*Material for the task:*
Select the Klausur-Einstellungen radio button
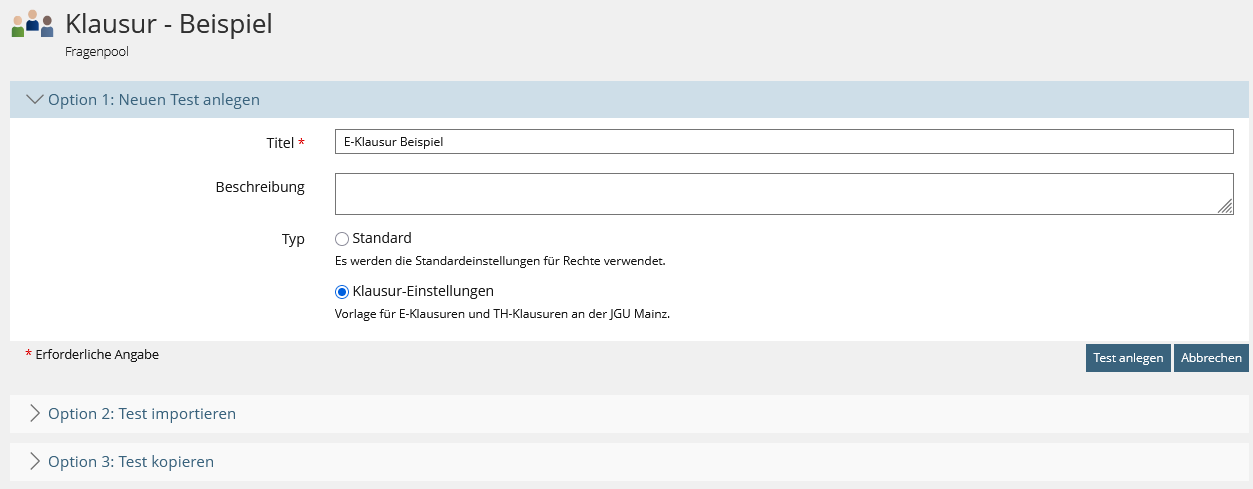The height and width of the screenshot is (489, 1253). pyautogui.click(x=342, y=292)
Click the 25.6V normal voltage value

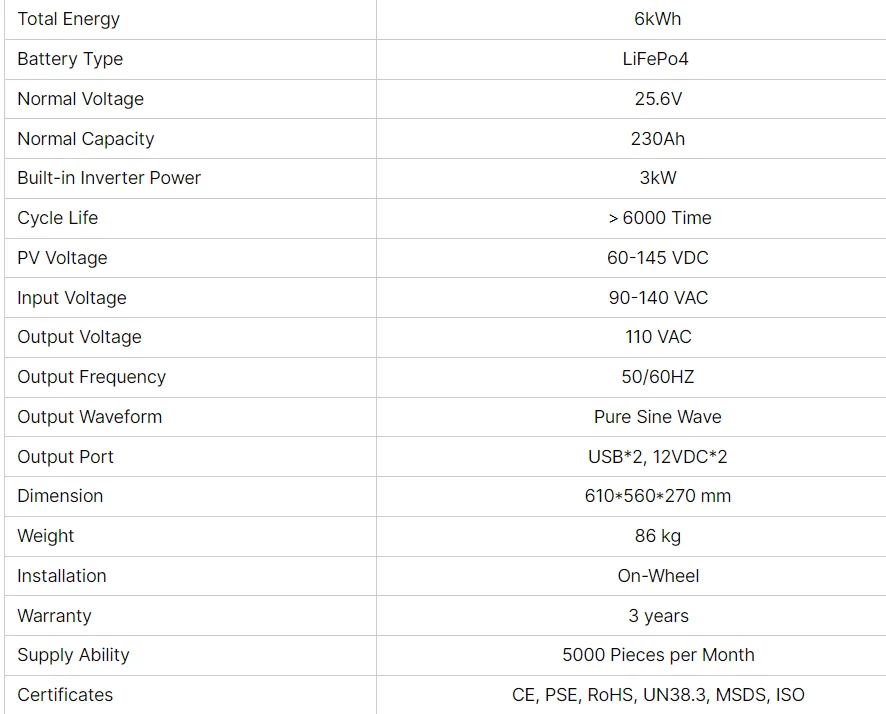point(658,99)
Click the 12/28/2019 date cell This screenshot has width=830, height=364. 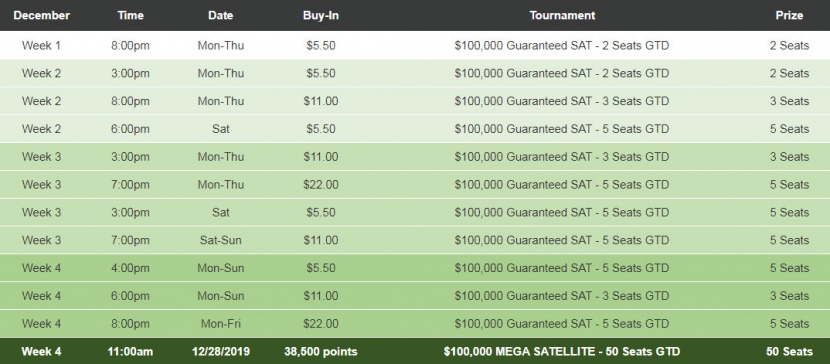221,351
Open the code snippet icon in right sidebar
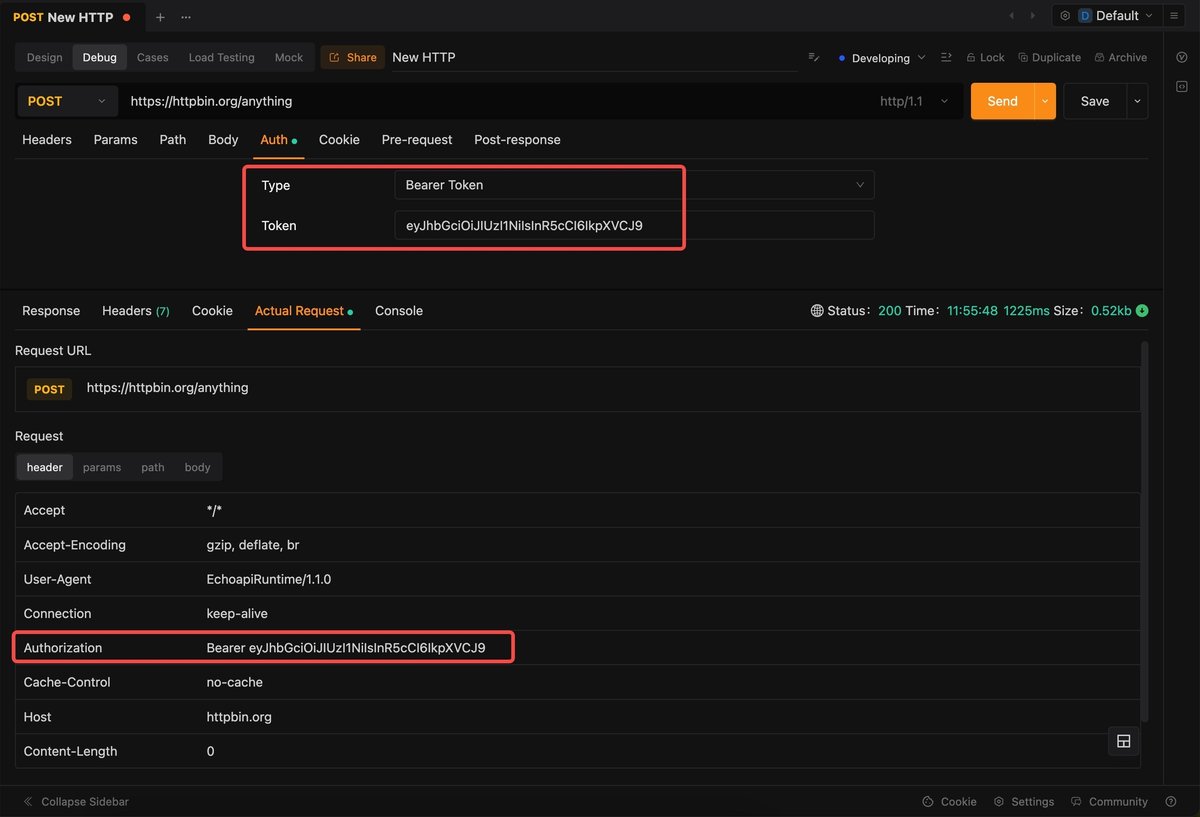 [x=1182, y=89]
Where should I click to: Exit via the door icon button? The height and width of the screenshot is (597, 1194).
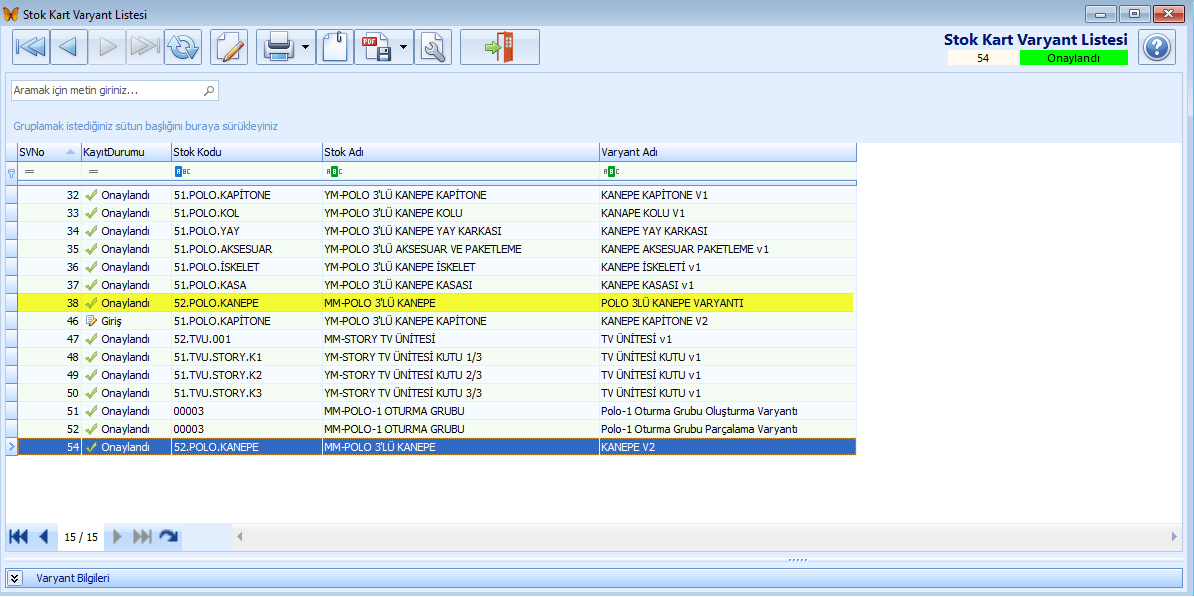[x=500, y=47]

*Task instructions:* Leave out the pictures, then reproduce exactly the run of lines from the one that contains "Where should I" to the final line of the listing above.

*Written solution:*
Where should I click to: Exit via the door icon button? The height and width of the screenshot is (597, 1194).
[x=500, y=47]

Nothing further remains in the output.